Mundo

Polícia prende 2º suspeito em operação após ataque no Louvre

Segundo porta-voz, os investigadores estão tentando determinar se o segundo detido tem vínculos com o agressor

Polícia francesa em frente à Pirâmide do Louvre, em Paris, após ataque com faca no dia 03/02/2017 (Christian Hartmann/Reuters)

Polícia francesa em frente à Pirâmide do Louvre, em Paris, após ataque com faca no dia 03/02/2017 (Christian Hartmann/Reuters)

E

EFE

Publicado em 3 de fevereiro de 2017 às 09h05.

Última atualização em 3 de fevereiro de 2017 às 09h36.

Paris - Uma segunda pessoa foi detida pouco após um homem gritar "Alá é grande" e atacar um militar no museu do Louvre, em Paris, informou nesta sexta-feira o porta-voz do Ministério do Interior da França.

"Os investigadores estão tentando determinar se (o segundo detido) tem vínculos com o agressor", disse o porta-voz, Pierre-Henri Brandet, em uma declaração perante a imprensa.

O representante da pasta afirmou que ainda não se sabe a identidade e a nacionalidade dos dois detidos, um deles gravemente ferido a tiros por um militar quando tentou atacar um soldado com uma faca.

A investigação sobre o incidente está a cargo da promotoria antiterrorista, mas o porta-voz de Interior detalhou que por enquanto "é preciso ser extremamente prudente sobre a motivação do indivíduo".

Brandet afirmou que a inspeção das mochilas carregadas pelo agressor permitiu determinar que não havia explosivos com ele no momento do ataque.

O ministro do Interior, Bruno Le Roux, que está viajando, anunciou em comunicado que antecipará o retorno a Paris para presidir uma reunião com as instâncias afetadas e visitar o militar ferido, a quem desejou uma rápida recuperação.
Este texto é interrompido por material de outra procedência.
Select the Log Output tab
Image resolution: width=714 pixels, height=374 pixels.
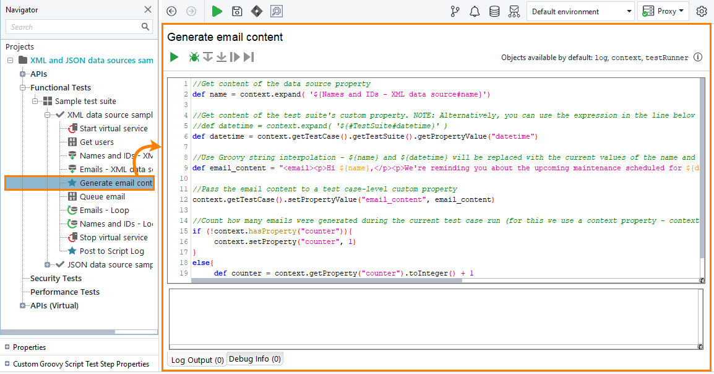(197, 359)
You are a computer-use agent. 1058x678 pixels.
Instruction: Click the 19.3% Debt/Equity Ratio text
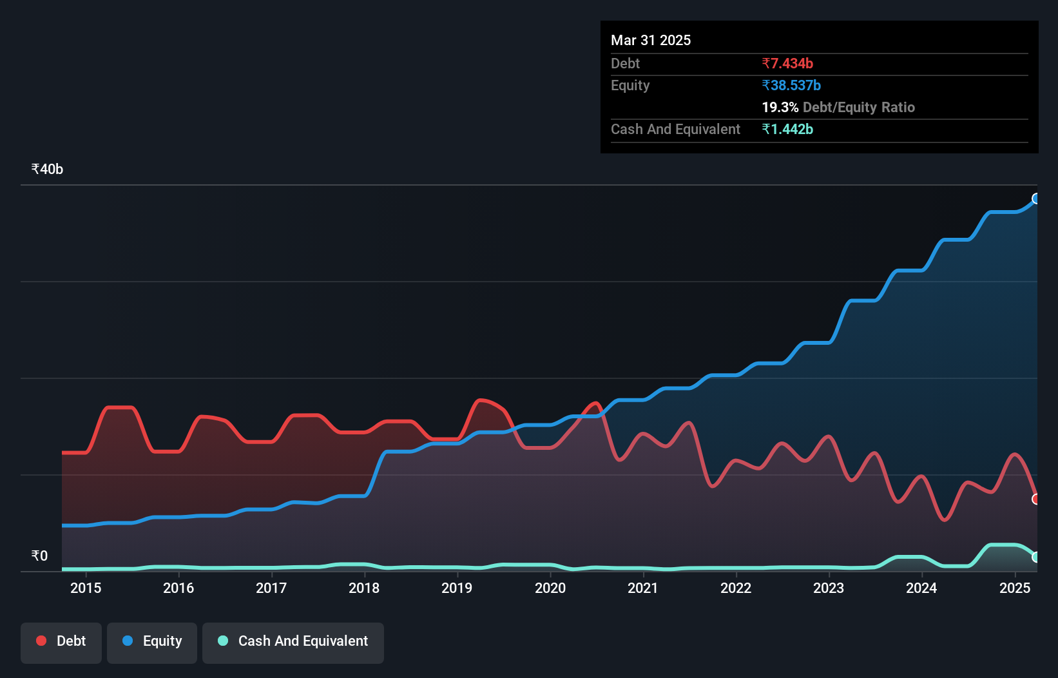coord(838,107)
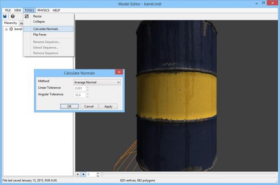The image size is (280, 185).
Task: Expand the barrel node in hierarchy
Action: click(6, 29)
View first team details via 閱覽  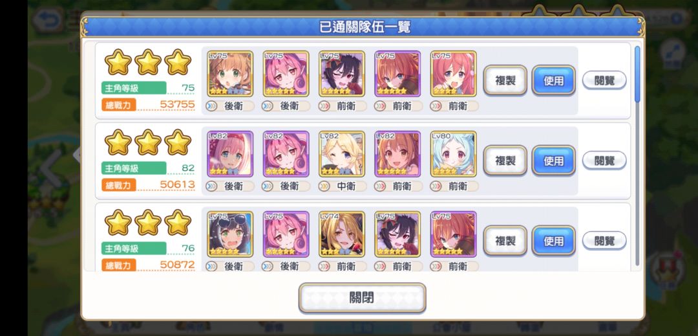click(604, 80)
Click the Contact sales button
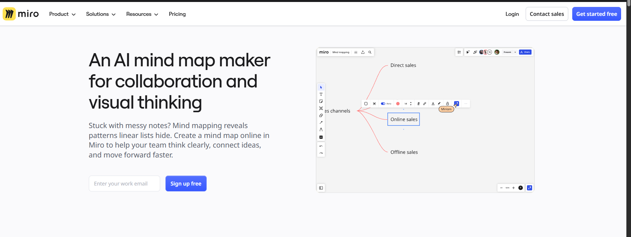631x237 pixels. click(x=547, y=14)
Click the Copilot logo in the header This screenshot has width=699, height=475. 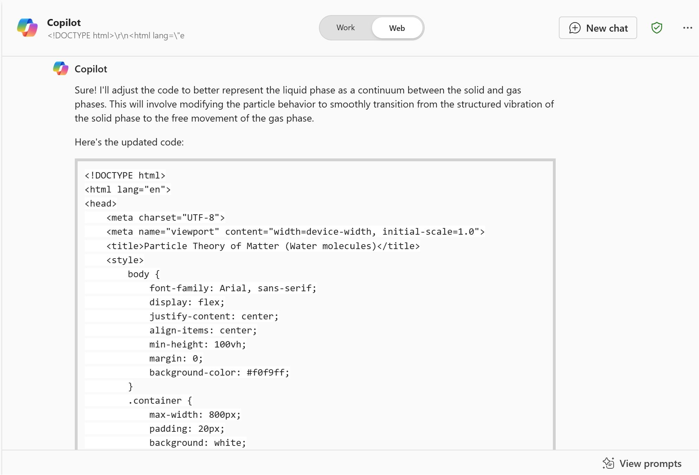(x=27, y=28)
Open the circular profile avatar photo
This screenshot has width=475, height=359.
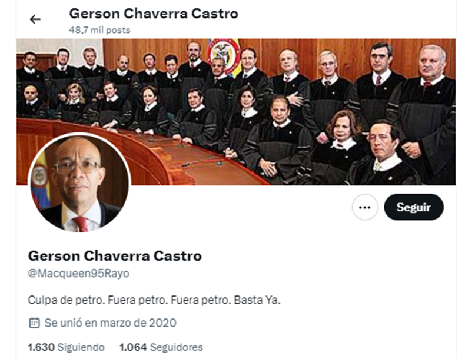point(79,182)
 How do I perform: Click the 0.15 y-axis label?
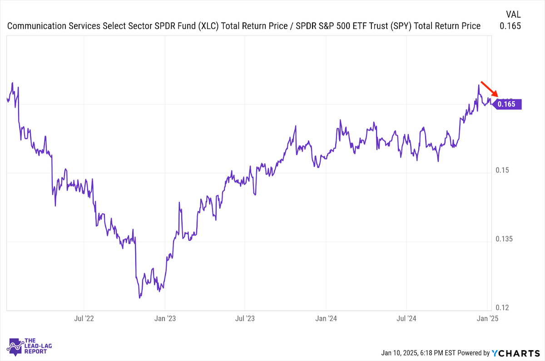(x=501, y=170)
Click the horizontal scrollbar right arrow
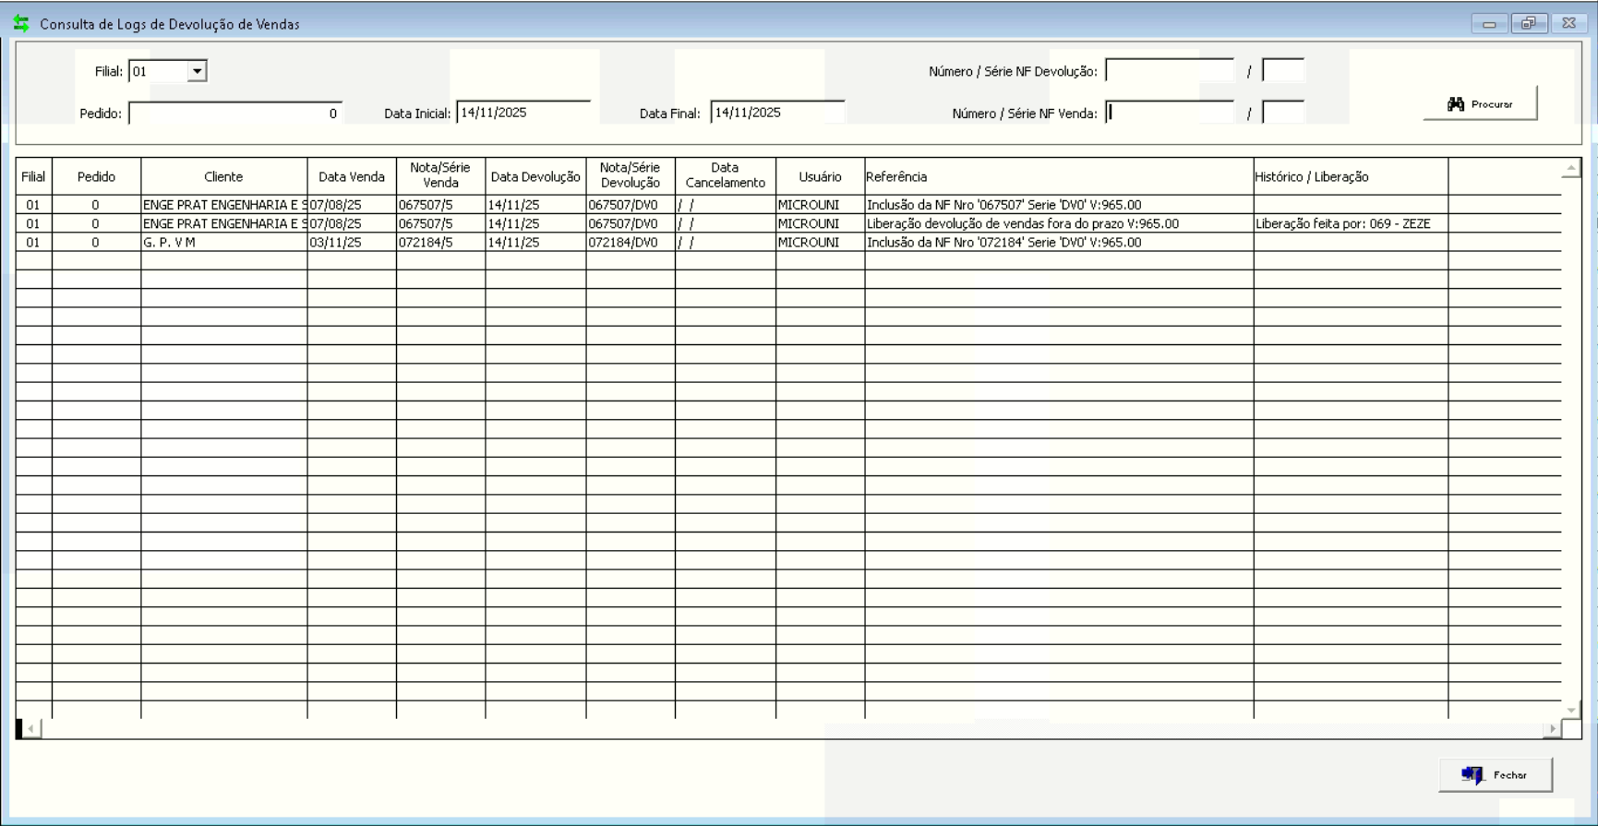 tap(1552, 729)
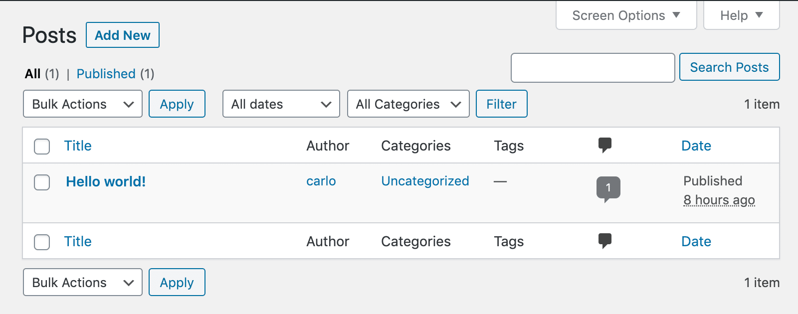The width and height of the screenshot is (798, 314).
Task: Click Filter to apply date and category filters
Action: coord(501,104)
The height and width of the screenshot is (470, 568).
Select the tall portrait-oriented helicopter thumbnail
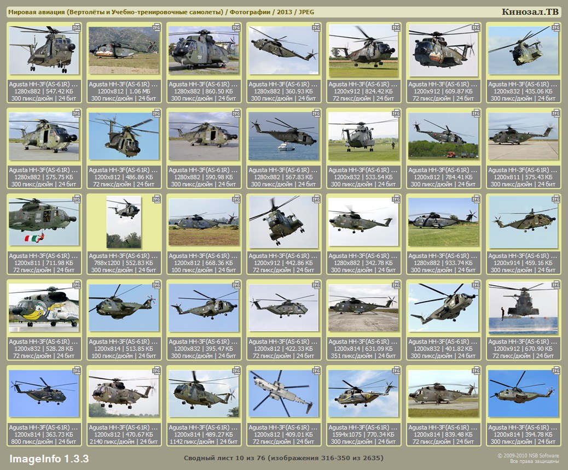coord(123,221)
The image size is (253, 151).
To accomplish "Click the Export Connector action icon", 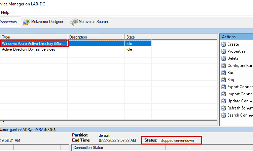I will point(224,87).
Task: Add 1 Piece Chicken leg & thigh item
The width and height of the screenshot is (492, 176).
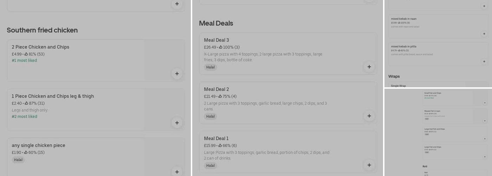Action: coord(177,123)
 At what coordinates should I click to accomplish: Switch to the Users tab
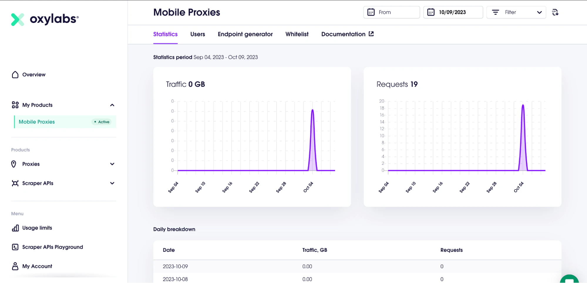[x=198, y=34]
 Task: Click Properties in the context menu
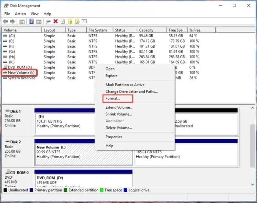tap(114, 137)
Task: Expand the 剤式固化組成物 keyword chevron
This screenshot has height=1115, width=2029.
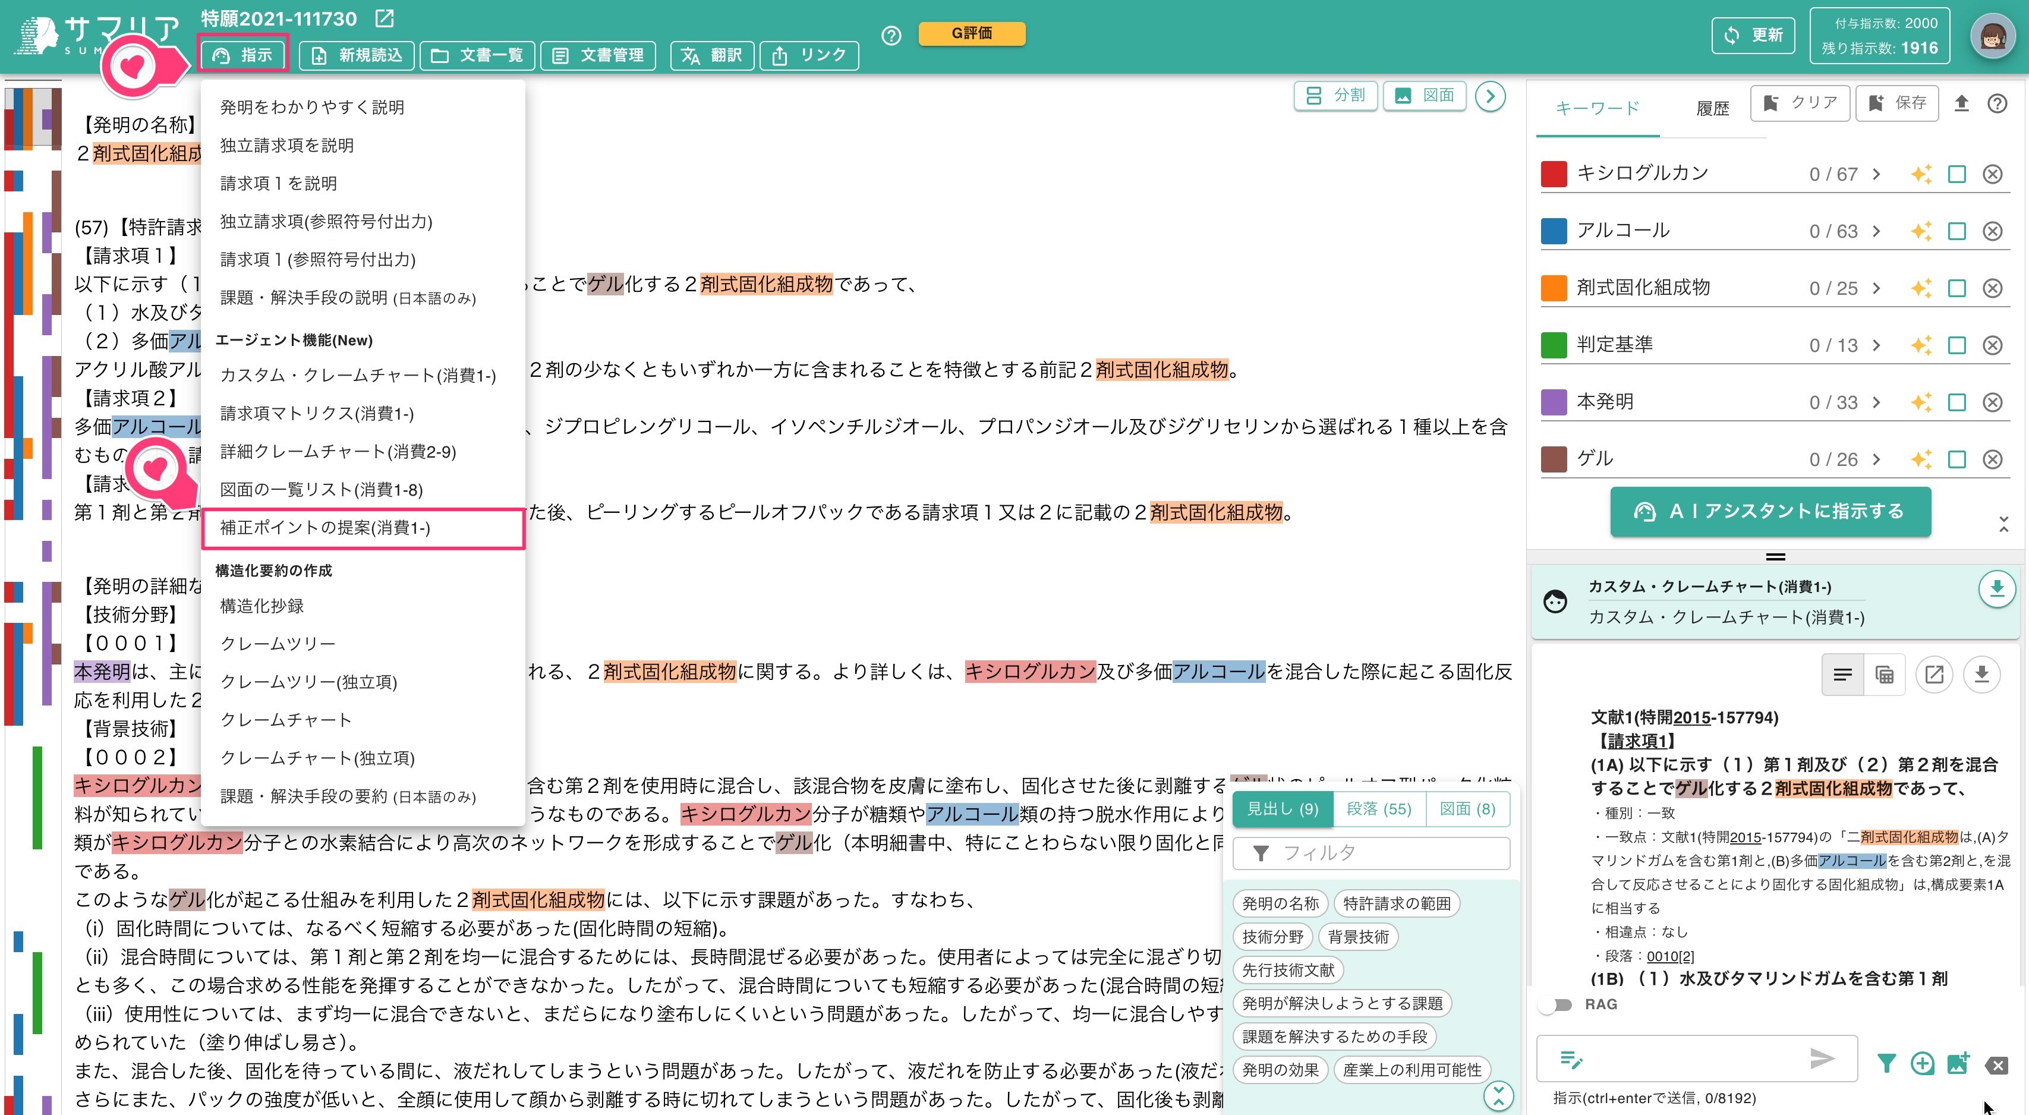Action: click(x=1876, y=288)
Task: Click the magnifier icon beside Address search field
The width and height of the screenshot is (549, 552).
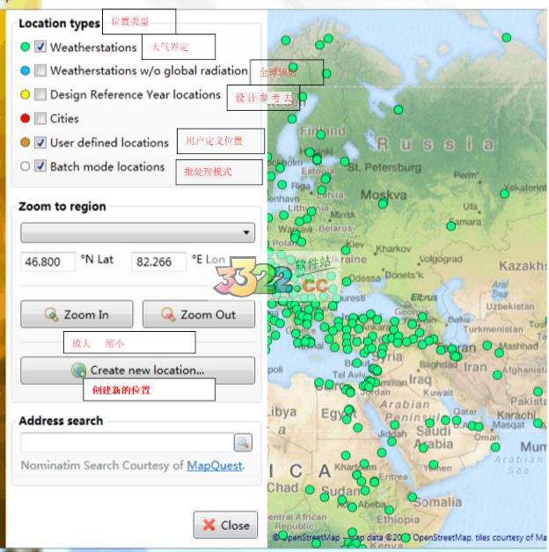Action: click(x=242, y=443)
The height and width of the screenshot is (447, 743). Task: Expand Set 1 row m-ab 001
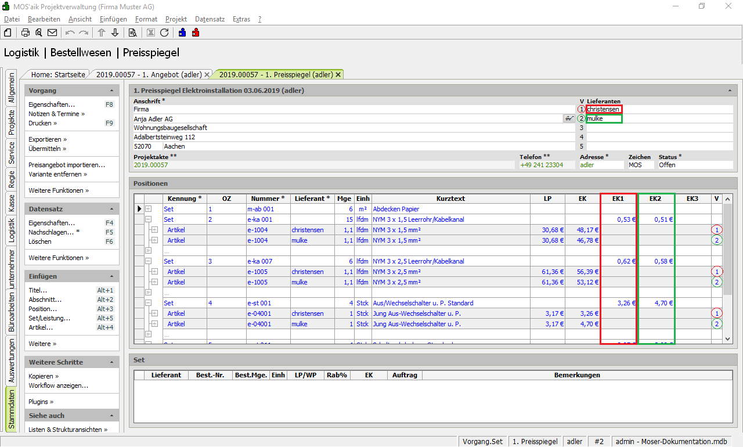(x=148, y=209)
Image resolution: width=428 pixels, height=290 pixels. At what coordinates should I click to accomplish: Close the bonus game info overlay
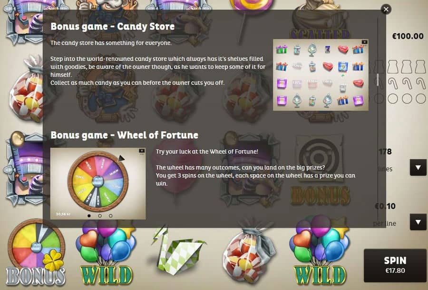[386, 10]
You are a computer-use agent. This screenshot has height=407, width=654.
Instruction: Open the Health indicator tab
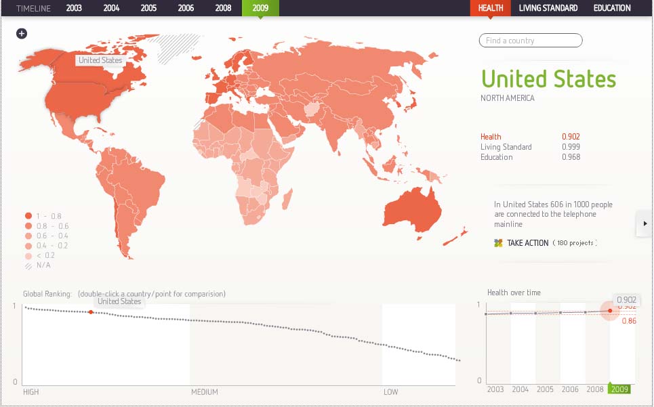point(490,8)
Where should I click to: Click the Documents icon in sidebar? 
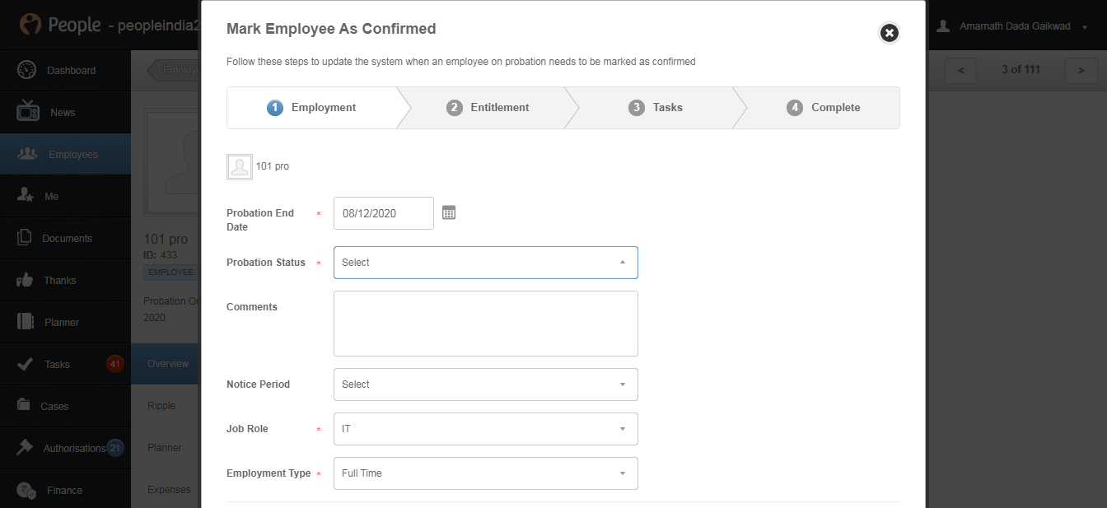coord(25,238)
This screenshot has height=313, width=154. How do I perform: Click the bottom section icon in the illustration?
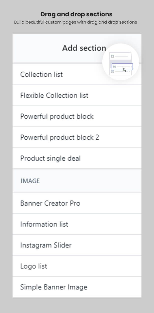click(112, 72)
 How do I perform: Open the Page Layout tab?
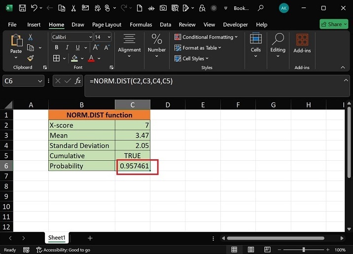(x=106, y=25)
Le Roux destacou o "sangue frio" e o "profissionalismo" dos militares e policiais que permitiram neutralizar o agressor e preservar a segurança dos visitantes do museu.

Segundo os primeiros indícios da investigação, revelados pelas autoridades, o indivíduo usou uma faca para atacar e ferir levemente um soldado do esquema de vigilância mobilizado na França após os atentados dos últimos anos.

O incidente aconteceu na esplanada em frente ao Museu do Louvre, localizada antes da entrada da galeria comercial subterrânea. Alguns militares presenciaram o fato e efetuaram cinco tiros que deixaram gravemente ferido o agressor, que gritos de "Alá é grande" antes do ataque.

Um esquema especial de segurança foi estabelecido no museu e na no espaço comercial, onde cerca de mil pessoas foram confinadas como medida de precaução.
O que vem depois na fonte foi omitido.